=== YOUR TASKS ===
**a.** Decide whether each statement agrees with the Red Lobster comment excerpt, answering yes or no and quoting the deciding words: (i) The comment asks for disclosure that the company would be legally barred from going ahead with the spin-off if a non-binding resolution won majority support. (ii) The response points to pages 1 and 7 for the revisions. (iii) The response says the blanks will be filled in before Starboard files a definitive consent solicitation statement.
**b.** Echo the Red Lobster comment excerpt word for word, starting at "We acknowledge the" and ending at "statement by Starboard.".
**c.** According to the Red Lobster comment excerpt, what filing by the company should the solicitation statement be updated to reflect?

Please refer to prior comment 2.  Please also update the solicitation statement to reflect the company’s filing of the Form 10 registration statement registering the spin-off transaction of Red Lobster.  Please highlight such information on the first page of the solicitation statement and as done on page 3, disclose that the company is not legally prohibited from moving forward with the spinoff even if a special meeting is called and a non-binding resolution receives majority support.
 
We acknowledge the Staff’s comment and have revised the Solicitation Statement accordingly.  See pages 1 and 7 of the Solicitation Statement.  We also confirm that we have revised the Solicitation Statement to include information as of the most reasonable practicable date and that all blanks in the Solicitation Statement will be filled in prior to the filing of a definitive consent solicitation statement by Starboard.
 
        2.

Entries taken from a collection
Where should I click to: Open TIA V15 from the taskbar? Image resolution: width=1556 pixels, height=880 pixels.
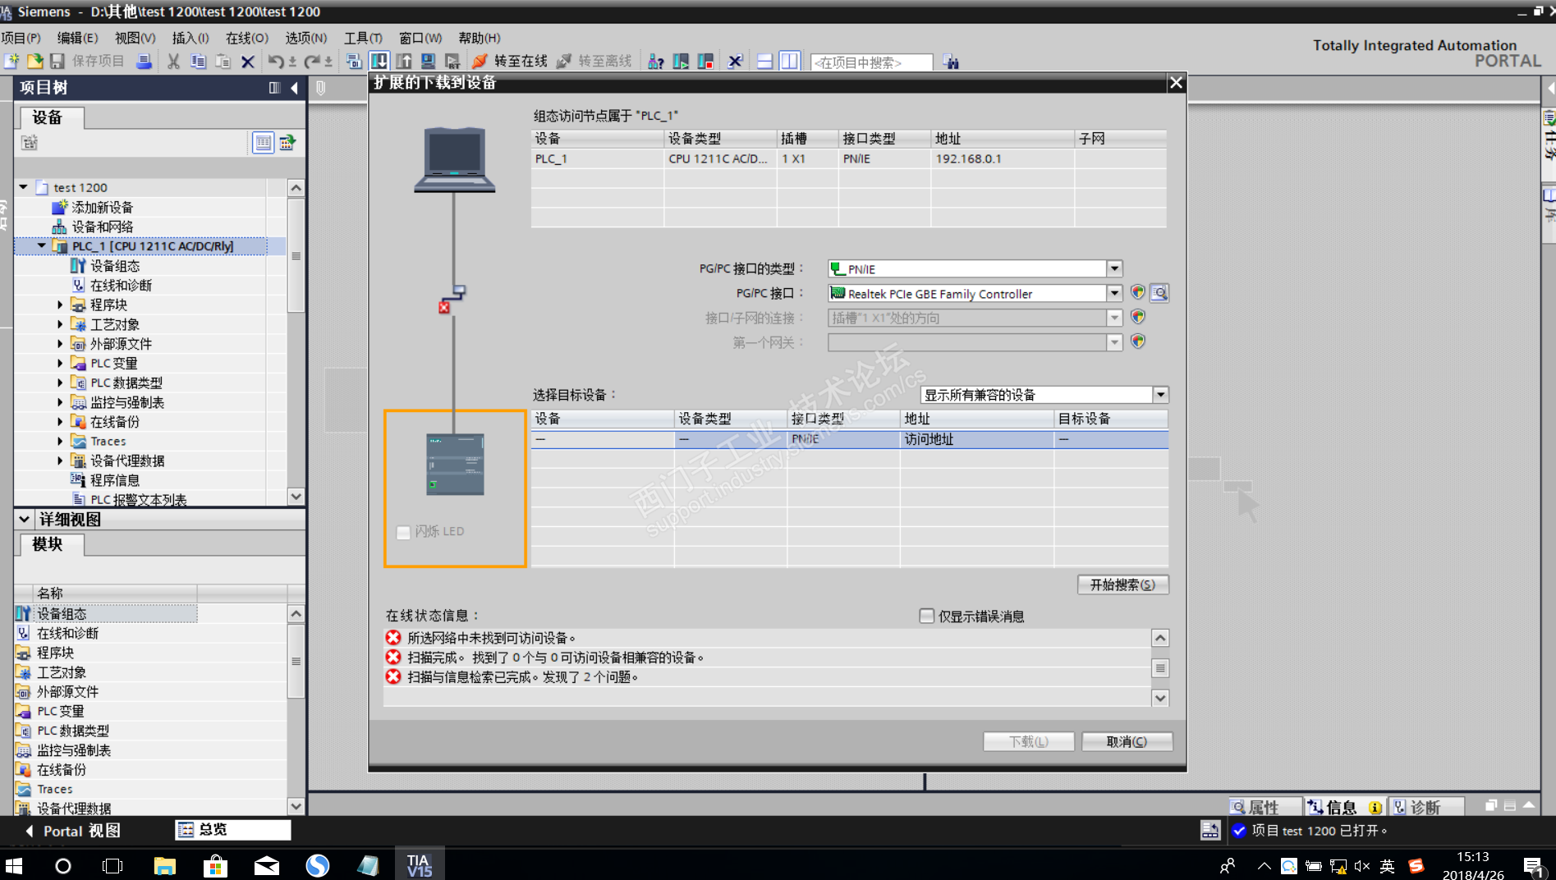coord(419,865)
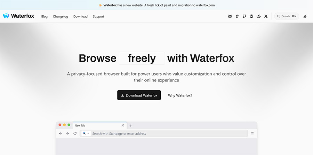Open the Bluesky butterfly social link
Viewport: 313px width, 155px height.
230,16
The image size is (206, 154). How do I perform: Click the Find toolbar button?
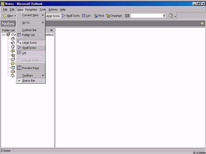(x=99, y=16)
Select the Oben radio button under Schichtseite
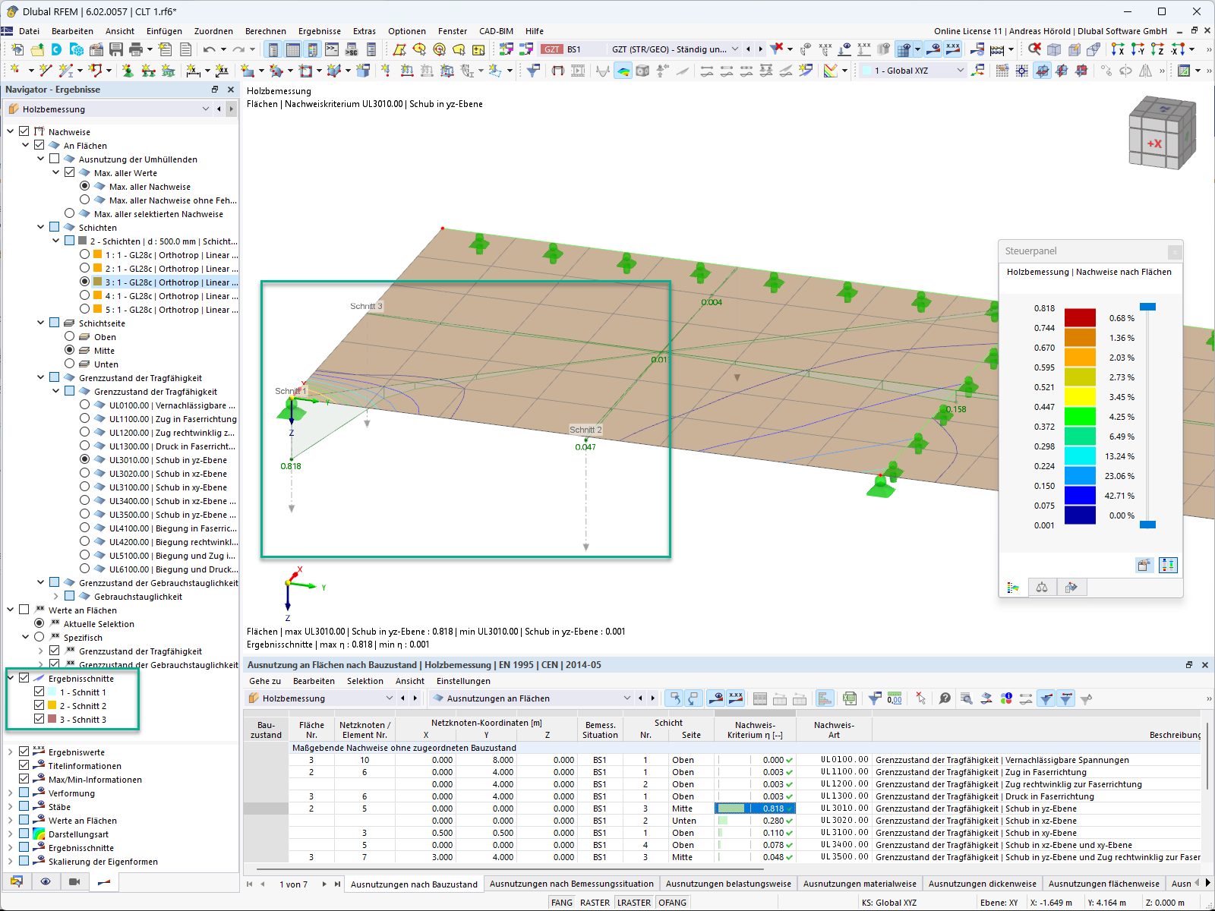This screenshot has height=911, width=1215. (70, 337)
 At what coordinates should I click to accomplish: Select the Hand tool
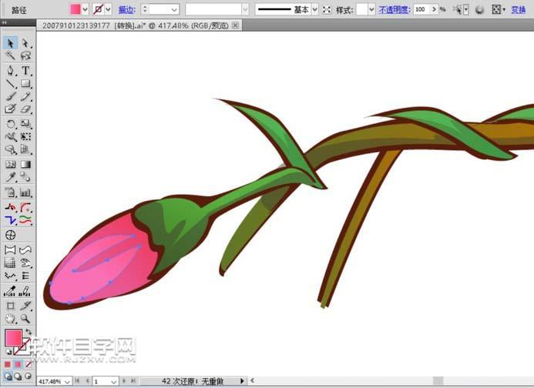10,318
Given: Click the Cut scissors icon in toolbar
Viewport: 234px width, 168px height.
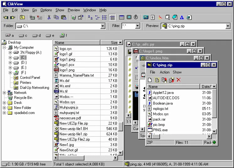Looking at the screenshot, I should pos(49,18).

=== TASK-BY-TASK SOLUTIONS ===
**a.**
(i) No: "disclose that the company is not legally prohibited from moving forward with the spinoff even if a special meeting is called and a non-binding resolution receives majority support"
(ii) Yes: "See pages 1 and 7 of the Solicitation Statement."
(iii) Yes: "all blanks in the Solicitation Statement will be filled in prior to the filing of a definitive consent solicitation statement by Starboard"

**b.**
We acknowledge the Staff’s comment and have revised the Solicitation Statement accordingly.  See pages 1 and 7 of the Solicitation Statement.  We also confirm that we have revised the Solicitation Statement to include information as of the most reasonable practicable date and that all blanks in the Solicitation Statement will be filled in prior to the filing of a definitive consent solicitation statement by Starboard.

**c.** The company's filing of the Form 10 registration statement registering the spin-off of Red Lobster.